We all know what this is. We as human beings can sense when people are being genuinely considerate or mean-spirited toward us, and we’re okay with that. It’s when people put on the front of being considerate yet retain contempt toward us that we have a problem. Because art is created by people and thus by definition art has the imprint of its creator etched upon it, it can do the exact same thing. Have you ever watched something inane and refused to view it for more than two minutes because it insulted your intelligence, yet read something just as inane but tolerated it more because its intentions were clearly spelled out from the outset? Why is that?
Respect is a very powerful tool in the penman’s arsenal. To use it, one must realize that he is not providing a commodity for the masses, but speaking to the individual one-on-one, and to speak to the individual one-on-one, a writer must first understand what he is not.
The writer is not an illusionist.
Suspension of disbelief comes from the reader who willingly projects himself into the experience. It is not the job of the writer to fool his audience into thinking that what he is reading, seeing or playing is real. Suggesting such a notion is like telling your reader that he is very discerning for demanding only the best of entertainment, and then comparing him to a child that cannot differentiate fantasy from reality and desperately needs your form of escapism to survive and make life better for him. Whether this is true or not, nobody wants this blatantly advertised to them, and nurturing this fallacy does nothing more than that.

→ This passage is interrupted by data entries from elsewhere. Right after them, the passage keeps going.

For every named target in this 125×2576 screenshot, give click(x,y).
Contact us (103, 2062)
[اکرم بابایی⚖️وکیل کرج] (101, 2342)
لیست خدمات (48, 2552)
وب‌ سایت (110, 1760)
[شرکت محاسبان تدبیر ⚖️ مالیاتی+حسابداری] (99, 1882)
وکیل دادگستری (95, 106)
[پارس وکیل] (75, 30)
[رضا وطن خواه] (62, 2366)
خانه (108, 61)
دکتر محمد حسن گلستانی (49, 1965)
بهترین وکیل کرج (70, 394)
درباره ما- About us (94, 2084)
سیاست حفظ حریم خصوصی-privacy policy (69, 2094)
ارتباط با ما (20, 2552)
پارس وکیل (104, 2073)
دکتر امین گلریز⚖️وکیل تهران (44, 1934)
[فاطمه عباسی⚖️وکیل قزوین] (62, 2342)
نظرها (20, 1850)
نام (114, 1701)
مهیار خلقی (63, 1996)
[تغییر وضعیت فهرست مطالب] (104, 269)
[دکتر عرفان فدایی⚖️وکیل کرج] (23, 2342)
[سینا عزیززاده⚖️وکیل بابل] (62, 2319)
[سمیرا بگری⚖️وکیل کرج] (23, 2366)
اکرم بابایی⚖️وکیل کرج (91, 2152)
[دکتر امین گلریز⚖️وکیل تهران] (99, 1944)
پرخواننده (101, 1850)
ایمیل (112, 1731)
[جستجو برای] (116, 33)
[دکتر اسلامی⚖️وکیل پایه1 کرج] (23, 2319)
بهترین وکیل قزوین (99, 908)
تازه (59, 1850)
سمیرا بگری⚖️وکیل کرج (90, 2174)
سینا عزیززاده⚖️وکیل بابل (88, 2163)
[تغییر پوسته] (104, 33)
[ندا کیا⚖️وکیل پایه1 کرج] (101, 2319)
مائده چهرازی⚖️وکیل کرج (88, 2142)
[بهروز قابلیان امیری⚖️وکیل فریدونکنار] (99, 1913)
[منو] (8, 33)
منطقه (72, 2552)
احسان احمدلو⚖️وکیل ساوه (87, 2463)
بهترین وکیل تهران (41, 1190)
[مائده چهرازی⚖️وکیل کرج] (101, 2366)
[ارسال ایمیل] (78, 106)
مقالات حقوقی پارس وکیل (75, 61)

The writer is not a propagandist.
Being opinionated is a trait of all human-kind, not just writers, and valid opinions are not reserved for the prolific authors, red-carpet superstars and high concept directors (James Cameron, I’m looking at you). True, the goal of the penman is to shift the reader’s perspective and force him to look at himself and his surroundings differently, but it is not the privilege of the penman to force the reader to adopt the author’s opinion as his own. People don’t like it when their friends do it, so why would they enjoy reading your work if you’re doing it?

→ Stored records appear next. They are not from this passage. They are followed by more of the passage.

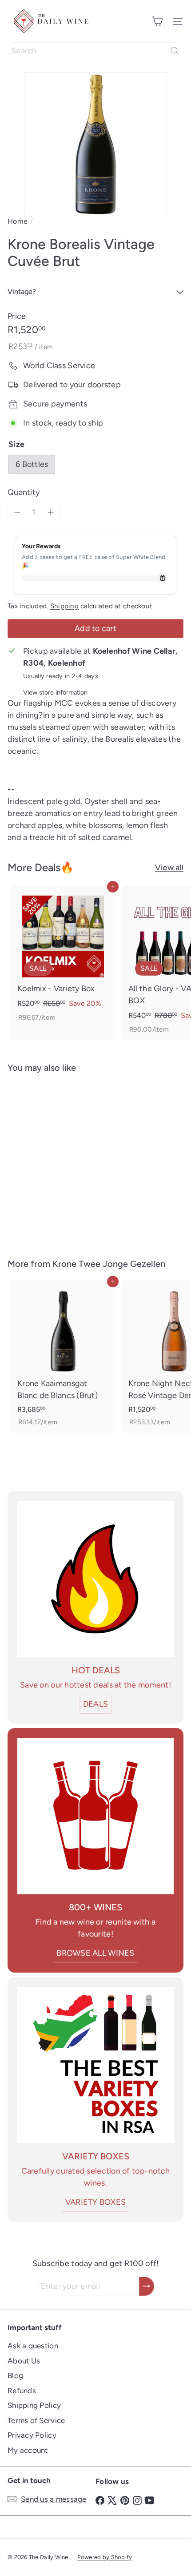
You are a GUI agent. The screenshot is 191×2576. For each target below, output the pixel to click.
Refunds (22, 2390)
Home (18, 221)
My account (28, 2450)
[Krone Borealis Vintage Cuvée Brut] (63, 1160)
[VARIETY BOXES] (95, 2065)
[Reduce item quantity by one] (17, 512)
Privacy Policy (32, 2435)
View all (169, 867)
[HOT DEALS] (95, 1579)
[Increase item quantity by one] (50, 512)
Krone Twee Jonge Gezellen (108, 1263)
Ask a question (33, 2345)
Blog (15, 2375)
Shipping (64, 606)
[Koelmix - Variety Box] (63, 956)
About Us (24, 2360)
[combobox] (95, 50)
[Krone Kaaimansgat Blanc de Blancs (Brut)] (63, 1356)
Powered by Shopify (104, 2557)
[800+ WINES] (95, 1816)
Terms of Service (36, 2420)
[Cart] (157, 21)
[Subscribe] (146, 2286)
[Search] (174, 50)
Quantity (24, 492)
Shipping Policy (34, 2405)
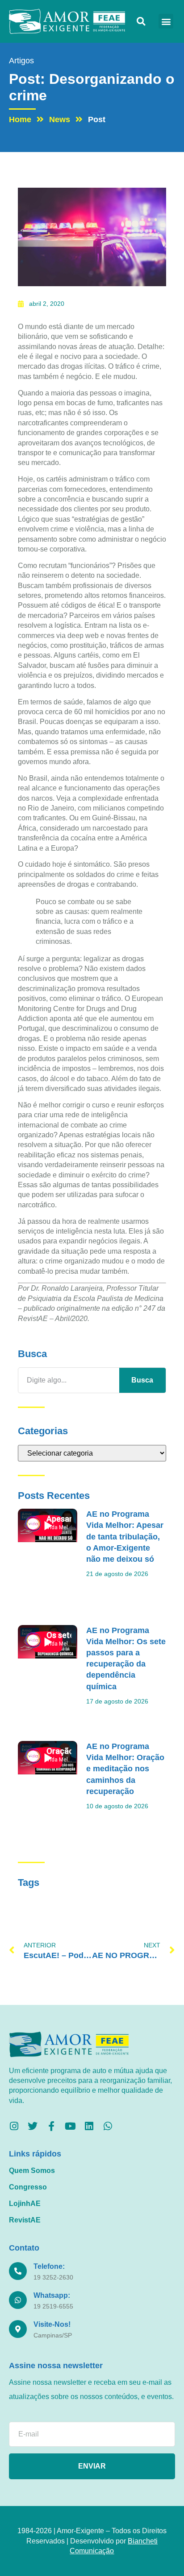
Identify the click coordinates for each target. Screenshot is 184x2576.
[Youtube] (70, 2126)
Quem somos (32, 2170)
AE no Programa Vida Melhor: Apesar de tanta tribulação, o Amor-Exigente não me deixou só (124, 1537)
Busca (142, 1380)
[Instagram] (14, 2126)
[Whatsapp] (108, 2126)
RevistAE (25, 2220)
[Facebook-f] (51, 2126)
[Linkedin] (89, 2126)
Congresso (28, 2187)
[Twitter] (33, 2126)
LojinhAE (25, 2203)
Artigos (21, 60)
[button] (141, 21)
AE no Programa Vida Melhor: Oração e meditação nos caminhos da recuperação (125, 1769)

The writer is not royalty (even if he is entitled to royalties).
Let’s face it. The only reason why all the authors out there are selling book after book and you’re still trying to get a single magazine to notice you is because they were in the right place at the right time (and a little hard work never hurts). Ecclesiastes 1:9 says “The thing that hath been, it is that which shall be; and that which is done is that which shall be done: and there is no new thing under the sun.” Published authors are writing nothing new that the majority of the populace has not already considered while lying awake at night pondering the mysteries of the universe. The only difference between the penman and the layman is that the penman is able to pull all of these wandering thoughts together and draw from it something cohesive and compelling. With this in mind, it’s easy to see that the penman’s thoughts are really our own. So, why do writers feel that they are the elite breed of human being bestowing their gift from upon high to the lowly subjects below? By this definition, the writer is subject to the reader, not the other way around, and this sort of arrogance is unwarranted.

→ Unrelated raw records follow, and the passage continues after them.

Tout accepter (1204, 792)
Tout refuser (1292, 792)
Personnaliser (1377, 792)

This means that we have the responsibility to give the people what they need rather than what they say they want because they are looking to us for encouragement. What this does not mean, however, is that father knows best. We must listen to our readers and maintain an open dialog with them. We must observe our readers’ reaction to our work and craft something that not only entertains them but resonates with them. And most importantly, we must not underestimate our readers’ intelligence. One does not know what the public will understand unless one gives them a chance to prove themselves.
But this is not where respect in writing ends.
I Corinthians 8:13 says “Wherefore, if meat make my brother to offend, I will eat no flesh while the world standeth, lest I make my brother to offend.” This is not a command to be politically correct, but a command to be respectful to the people reading your work. Jim Davis, an American cartoonist, once quipped of a former editor that people are eating breakfast when reading his strip, so he must be respectful to them. Now, there are times when lines must be crossed to convey a point, but if there is something in your work that has nothing to do with your point and could possibly betray the work’s theme, leave it on the cutting room floor. “Wherefore if thy hand or thy foot offend thee, cut them off, and cast them from thee: it is better for thee to enter into life halt or maimed, rather than having two hands or two feet to be cast into everlasting fire.” Matthew 18:8
Most of this logic seems to have fallen upon deaf ears. Some people see it as foolishness and sabotage to their bottom line, and others feel as if its a compromise to their vision by bowing to the reader. But it’s not about giving in to compromise. It’s about having respect for the audience.
Despite what mega publishers and Hollywood executives want to tell you, having respect and morals in your work will not doom it to B-list status. The road may not be as easy and will be paved with hardships, but your work will find an audience, and better yet, it will find the right kind of audience that will listen to you rather than toss you aside for the next big thing that rolls along.